European-XFEL / karabo_data

Python tools to read and analyse data from European XFEL
https://karabo-data.readthedocs.io/
BSD 3-Clause "New" or "Revised" License
13 stars 7 forks source link

Delay some imports to where they are used #207

Closed takluyver closed 5 years ago

takluyver commented 5 years ago

This speeds up import by 50-70% in my tests (from ~1s to 0.3-0.5s). Pandas and xarray in particular both import many files, so there's a big benefit if we can avoid them.

Of course, you still have to import those packages if you want to use their data formats. But we don't for lsxfel, so this significantly improves overall performance (in combination with #206).
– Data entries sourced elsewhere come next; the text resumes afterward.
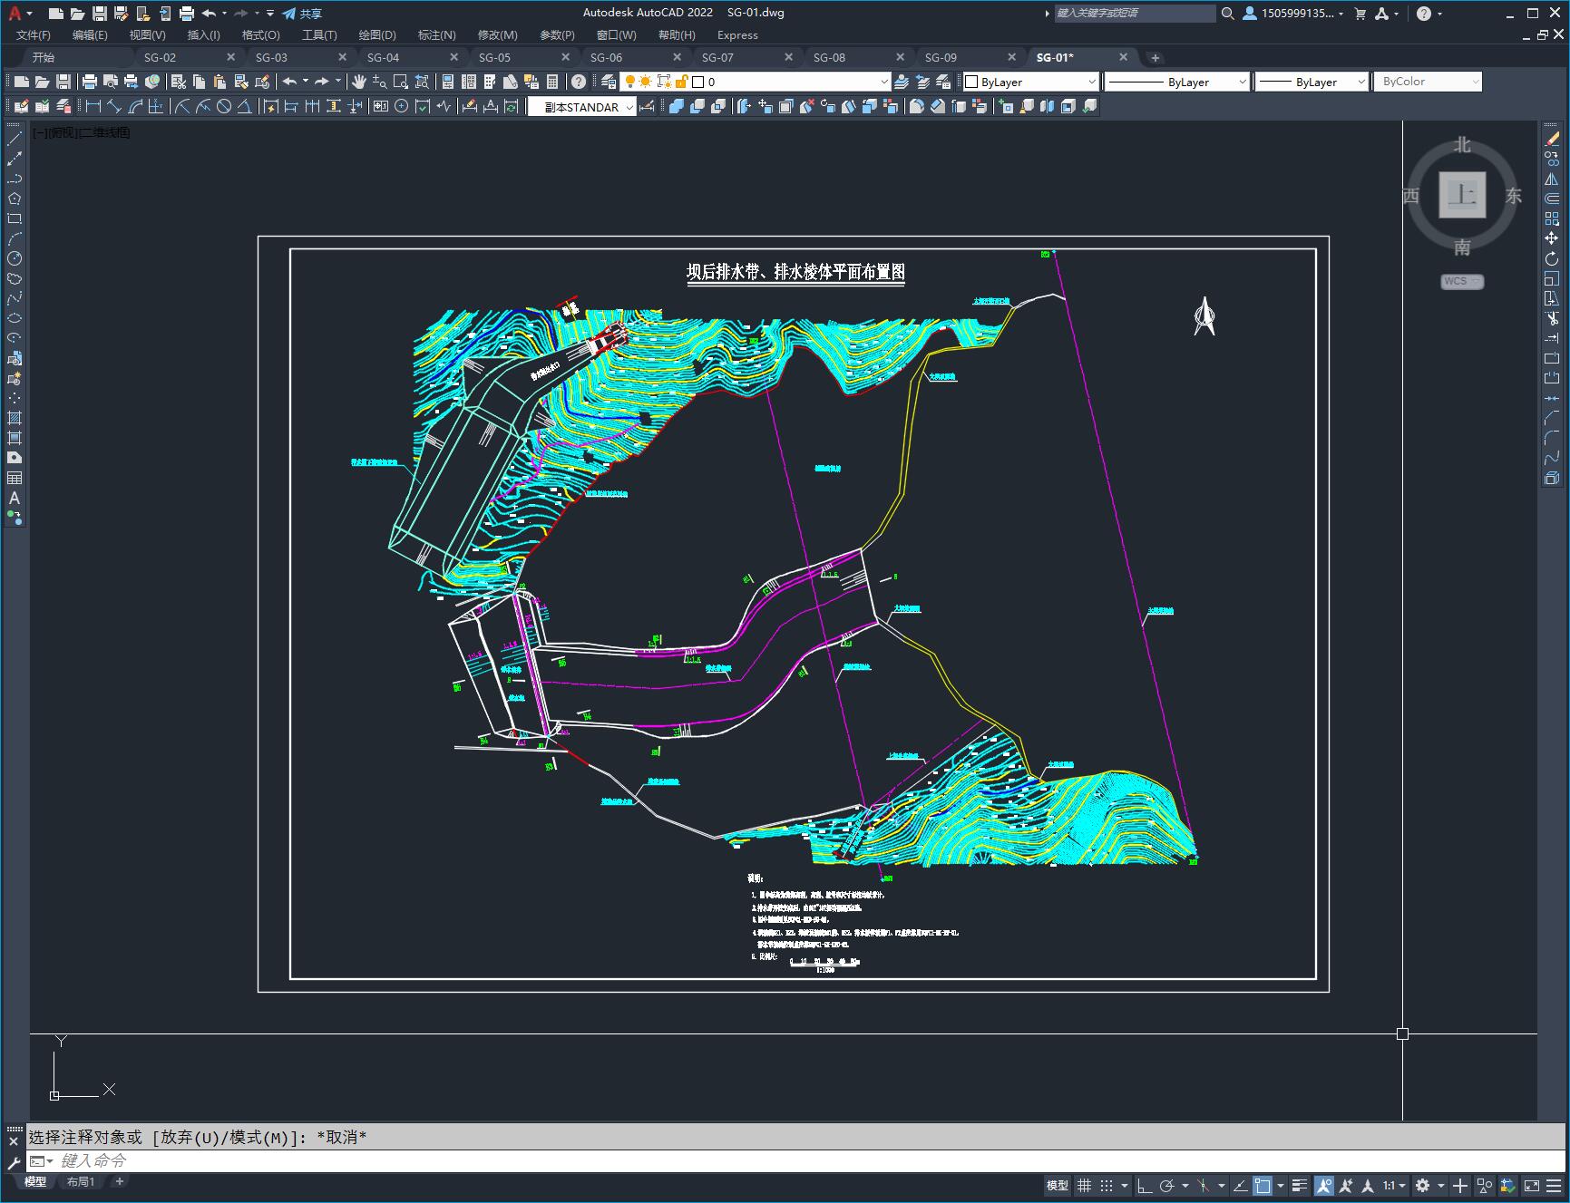Expand the 副本STANDAR dimension style dropdown
Screen dimensions: 1570x1203
[629, 107]
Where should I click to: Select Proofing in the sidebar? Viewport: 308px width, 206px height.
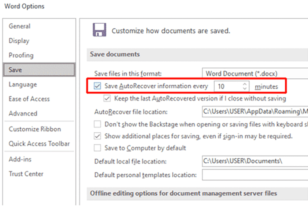21,55
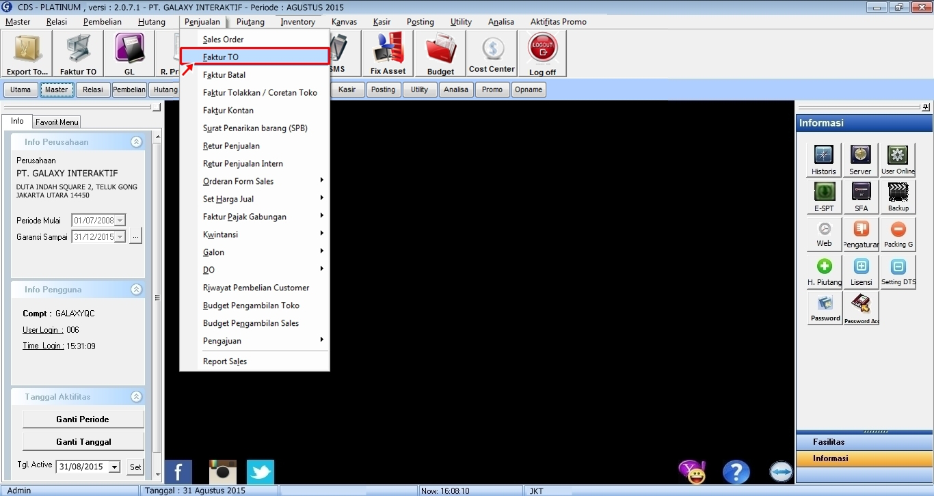Click the Fasilitas panel bar

click(x=864, y=442)
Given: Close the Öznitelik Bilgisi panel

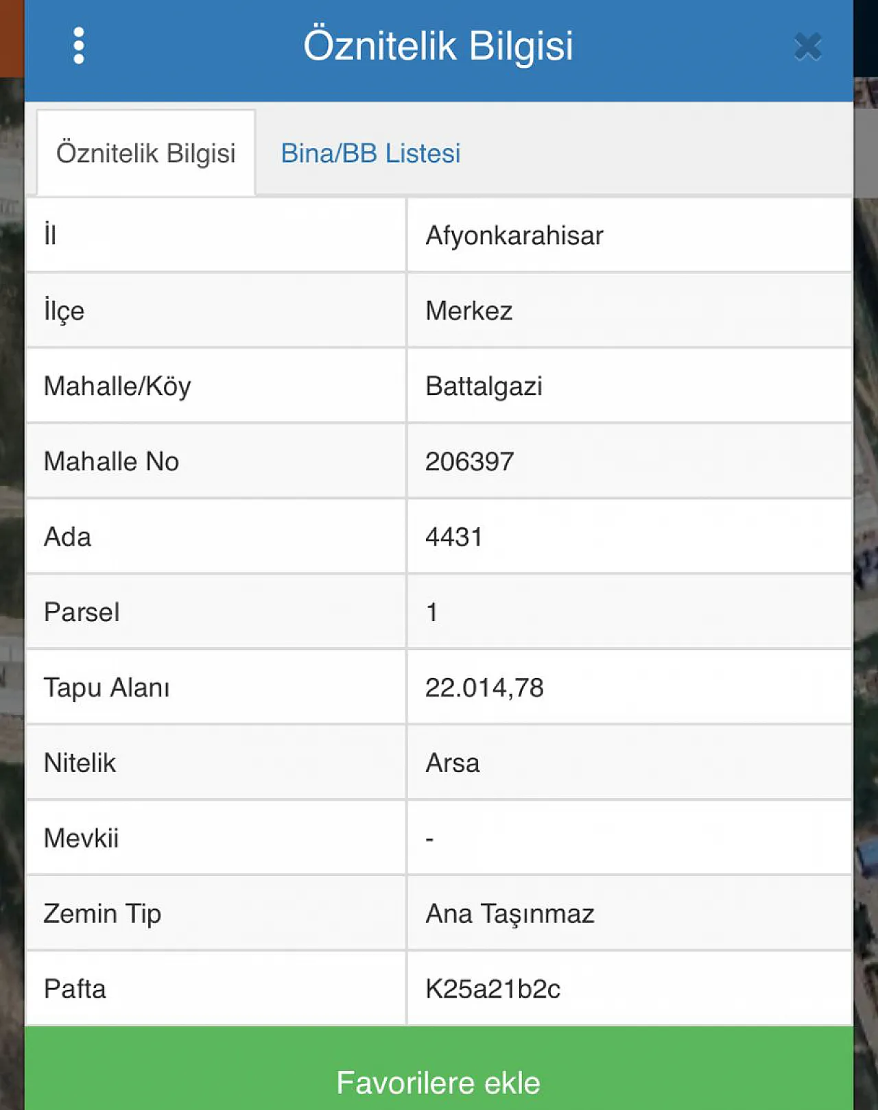Looking at the screenshot, I should (x=807, y=47).
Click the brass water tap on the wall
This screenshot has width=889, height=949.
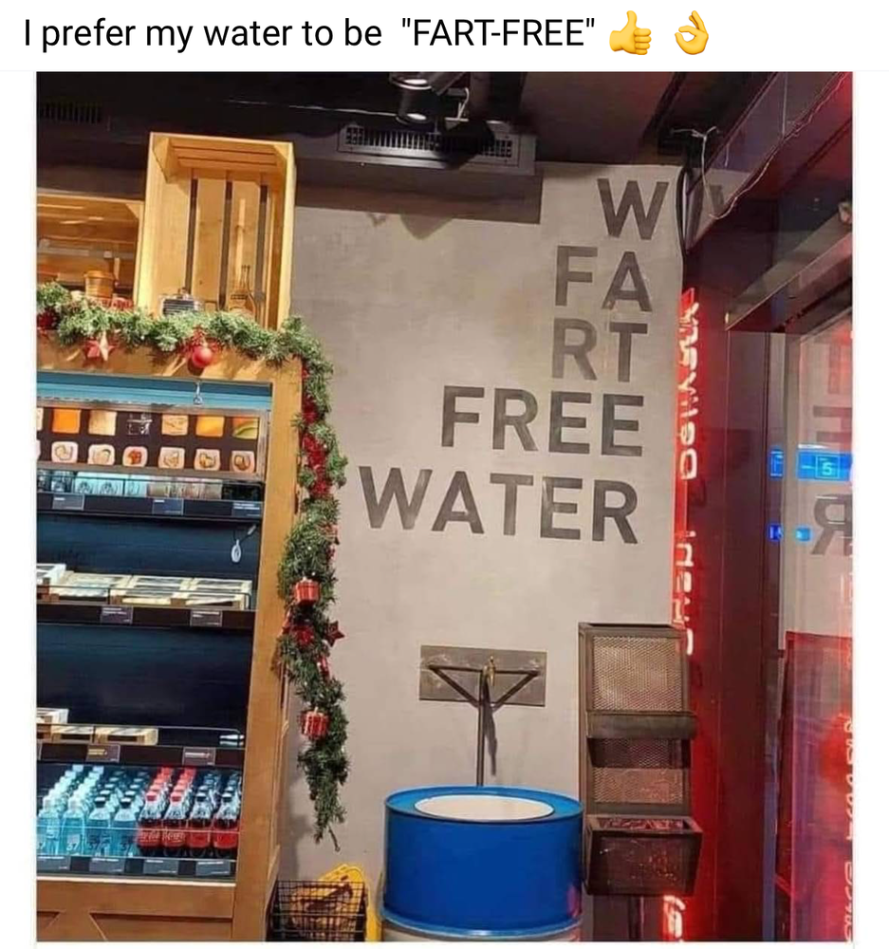coord(488,673)
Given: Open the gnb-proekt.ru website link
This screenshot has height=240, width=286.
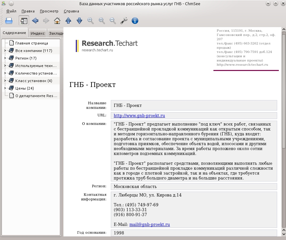Looking at the screenshot, I should [x=139, y=115].
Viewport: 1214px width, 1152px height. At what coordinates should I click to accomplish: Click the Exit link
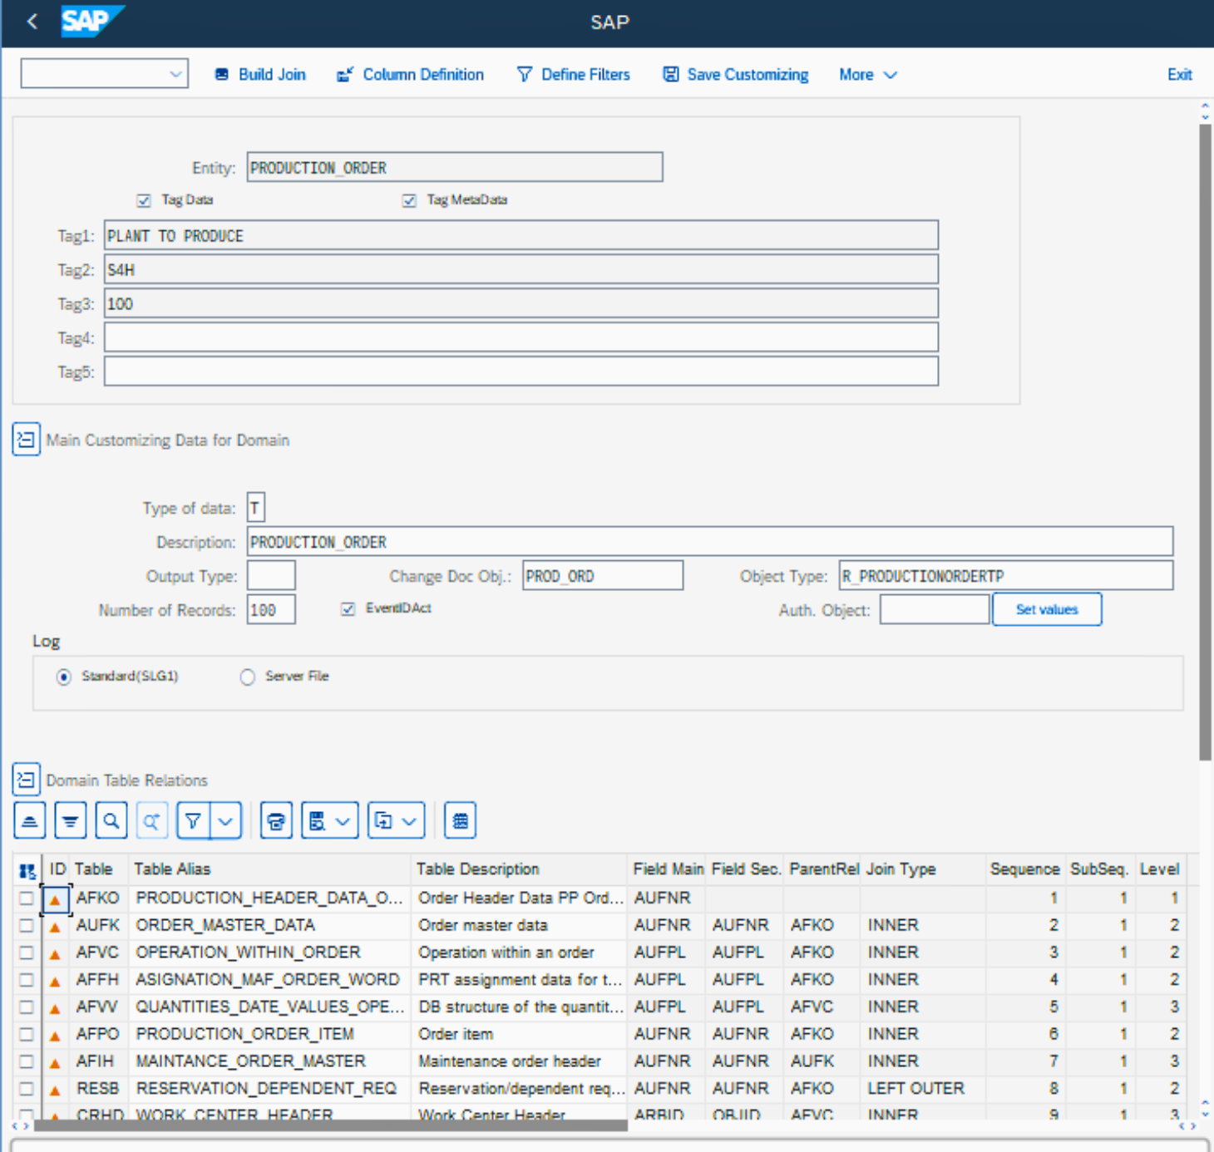(x=1179, y=75)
takluyver commented 5 years ago

The import profiling added in Python 3.7 is very useful for seeing what is causing the slowdown:

python3 -X importtime -c "from karabo_data import RunDirectory"

The biggest remaining things are h5py and numpy. It would be more awkward to delay those, because they're more widely used.

takluyver commented 5 years ago

The last two commits deprecate the top-level import of ZMQ streaming functionality, so:

from karabo_data import ZMQStreamer
# Should become:
from karabo_data.export import ZMQStreamer

This avoids importing zmq & msgpack if they're not used. This is a much more marginal gain than avoiding pandas and xarray - maybe 20 ms instead of hundreds of ms. But I don't think most uses of karabo_data use this functionality, and even 20 ms can make a difference if you're trying to make a command-line tool feel as instant as possible.

tmichela commented 5 years ago

I think at least @ebadkamil is using this (The mention is just so your aware of the change).

LGTM

takluyver commented 5 years ago

Thanks! Yup, I'm planning to make a PR to karaboFAI to change the ZMQStreamer import.